TASK INSTRUCTIONS.
Decide whether each statement below agrees with the text on the Aso volcano, answering yes or no and quoting the words of the text that settle it. 1. The Aso4 eruption occurred 89,500 years ago. 2. Fewer than one million people now live within 100 km of Aso. 3. The final estimate puts the chance of an Aso4-scale eruption in the next 100 years below 1 in 1 billion.

EXTRACTED TEXT.
···
Aso volcano: Estimating the probabilistic likelihood of a future Aso4-scale eruption from stochastic uncertainty analysis of volcanological evidence using importance sampling

The Aso4 explosive eruption on Kyushu, Japan, 89,500 years ago was one of the biggest global eruptions in the last one hundred millennia, with a magnitude of approximately M8. Its effects were widespread throughout Japan; a similar scale event now would have huge societal impact. Today, 6.5 million persons live within 100 km of Aso. The key question for disaster preparedness and mitigation is: what is the likelihood of another M8 eruption from Aso-san? We estimate the probability of such an event within the next 100 years so that the scenario and its threats can be compared to other potential natural disasters. To evaluate this probability, we performed a comprehensive stochastic uncertainty analysis using advanced computational Bayes Net (BN) software. Our BN eruption process model is informed by multiple strands of evidence from volcanology, petrology, geochemistry and geophysics, together with estimates of epistemic (knowledge) uncertainty, adduced from reviews of published data, modelling and from expert judgement elicitation. Several lines of scientific evidence characterise the likely structure, magma composition and eruptibility state of the present-day volcano, which has had numerous smaller eruptions since Aso4. An initial analysis indicated that another Aso4-scale event has an extremely low likelihood, being less than 1 - in - 10 million in the next 100 years (i.e. < 10-7 probability). To further constrain this probability, we implemented probabilistic ‘importance sampling’ in our BN to allow even smaller probabilities to be enumerated. We find that the chance of an Aso4-scale eruption (characterised by mean volume 500 km3 DRE, 90% credible interval [370 .. 685] km3 DRE) is less than 1 – in – 1 billion in the next 100 years (i.e. <10-9 probability). We doubt that this conclusion, based on current understanding and evidence, could be different by more than an order of magnitude.
···
EXTRACTED DATA.
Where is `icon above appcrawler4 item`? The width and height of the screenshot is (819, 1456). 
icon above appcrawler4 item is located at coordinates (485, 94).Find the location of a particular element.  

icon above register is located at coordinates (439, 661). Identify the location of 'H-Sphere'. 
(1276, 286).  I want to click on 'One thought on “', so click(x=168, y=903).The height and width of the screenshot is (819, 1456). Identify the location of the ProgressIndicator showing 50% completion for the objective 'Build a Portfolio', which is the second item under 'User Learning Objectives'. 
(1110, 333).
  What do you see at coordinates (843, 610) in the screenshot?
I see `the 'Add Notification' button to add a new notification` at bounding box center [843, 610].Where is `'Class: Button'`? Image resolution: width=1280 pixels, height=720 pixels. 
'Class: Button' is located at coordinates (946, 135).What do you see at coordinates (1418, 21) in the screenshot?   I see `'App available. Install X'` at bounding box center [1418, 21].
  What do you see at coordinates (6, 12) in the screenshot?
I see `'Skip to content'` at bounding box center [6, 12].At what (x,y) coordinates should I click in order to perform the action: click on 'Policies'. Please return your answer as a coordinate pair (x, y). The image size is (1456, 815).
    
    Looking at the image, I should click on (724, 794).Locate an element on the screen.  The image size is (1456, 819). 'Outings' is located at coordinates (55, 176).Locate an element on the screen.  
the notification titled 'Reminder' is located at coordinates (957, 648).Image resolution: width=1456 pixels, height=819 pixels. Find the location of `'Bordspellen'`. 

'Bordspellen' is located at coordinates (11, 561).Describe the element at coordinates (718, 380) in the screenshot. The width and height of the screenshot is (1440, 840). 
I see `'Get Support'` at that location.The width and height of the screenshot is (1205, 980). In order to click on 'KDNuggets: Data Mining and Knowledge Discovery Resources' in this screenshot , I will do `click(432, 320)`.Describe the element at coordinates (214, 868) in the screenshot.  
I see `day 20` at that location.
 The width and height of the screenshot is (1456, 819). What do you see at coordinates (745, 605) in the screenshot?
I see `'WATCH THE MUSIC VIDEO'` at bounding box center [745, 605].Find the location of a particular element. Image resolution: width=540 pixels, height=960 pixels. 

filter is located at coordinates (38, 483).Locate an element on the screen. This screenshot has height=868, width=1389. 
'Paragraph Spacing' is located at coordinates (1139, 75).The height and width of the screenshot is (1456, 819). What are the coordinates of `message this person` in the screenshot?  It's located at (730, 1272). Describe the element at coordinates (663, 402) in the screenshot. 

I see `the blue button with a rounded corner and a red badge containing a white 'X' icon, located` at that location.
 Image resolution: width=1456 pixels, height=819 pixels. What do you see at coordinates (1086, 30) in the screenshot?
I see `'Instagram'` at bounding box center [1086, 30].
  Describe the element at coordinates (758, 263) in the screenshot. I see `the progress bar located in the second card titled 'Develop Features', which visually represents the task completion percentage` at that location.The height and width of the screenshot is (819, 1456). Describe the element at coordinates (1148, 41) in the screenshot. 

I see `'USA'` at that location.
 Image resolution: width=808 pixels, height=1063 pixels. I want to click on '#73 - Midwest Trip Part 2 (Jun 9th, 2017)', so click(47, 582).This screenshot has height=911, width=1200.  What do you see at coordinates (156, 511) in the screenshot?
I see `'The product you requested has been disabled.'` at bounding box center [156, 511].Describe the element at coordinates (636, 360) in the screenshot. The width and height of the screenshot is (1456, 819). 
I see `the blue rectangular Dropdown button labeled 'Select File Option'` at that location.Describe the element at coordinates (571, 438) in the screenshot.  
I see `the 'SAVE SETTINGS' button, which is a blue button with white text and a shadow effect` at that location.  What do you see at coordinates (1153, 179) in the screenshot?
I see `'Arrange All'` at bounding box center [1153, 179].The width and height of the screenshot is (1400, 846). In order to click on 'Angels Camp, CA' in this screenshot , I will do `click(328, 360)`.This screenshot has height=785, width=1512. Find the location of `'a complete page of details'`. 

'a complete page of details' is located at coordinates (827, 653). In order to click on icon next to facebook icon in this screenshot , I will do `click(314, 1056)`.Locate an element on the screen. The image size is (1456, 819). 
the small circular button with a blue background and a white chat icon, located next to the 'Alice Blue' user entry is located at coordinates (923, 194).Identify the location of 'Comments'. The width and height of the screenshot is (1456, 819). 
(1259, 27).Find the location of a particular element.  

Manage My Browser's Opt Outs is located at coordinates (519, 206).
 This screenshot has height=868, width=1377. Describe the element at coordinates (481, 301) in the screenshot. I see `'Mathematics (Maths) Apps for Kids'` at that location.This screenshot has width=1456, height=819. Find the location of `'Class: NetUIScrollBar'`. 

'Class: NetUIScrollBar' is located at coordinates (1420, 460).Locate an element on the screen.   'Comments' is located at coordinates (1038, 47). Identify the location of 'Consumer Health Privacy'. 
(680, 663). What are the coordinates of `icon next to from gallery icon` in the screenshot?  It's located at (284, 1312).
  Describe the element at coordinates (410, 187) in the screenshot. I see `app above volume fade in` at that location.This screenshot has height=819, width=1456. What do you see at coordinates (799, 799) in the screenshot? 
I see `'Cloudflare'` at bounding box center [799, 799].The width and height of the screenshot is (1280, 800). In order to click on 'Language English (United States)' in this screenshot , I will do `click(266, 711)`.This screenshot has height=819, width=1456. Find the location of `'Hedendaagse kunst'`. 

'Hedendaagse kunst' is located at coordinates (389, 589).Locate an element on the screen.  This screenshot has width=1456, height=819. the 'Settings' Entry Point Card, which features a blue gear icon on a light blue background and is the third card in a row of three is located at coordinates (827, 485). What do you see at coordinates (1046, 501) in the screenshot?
···
SOLUTION.
1. Yes: "The Aso4 explosive eruption on Kyushu, Japan, 89,500 years ago"
2. No: "Today, 6.5 million persons live within 100 km of Aso."
3. Yes: "is less than 1 – in – 1 billion in the next 100 years"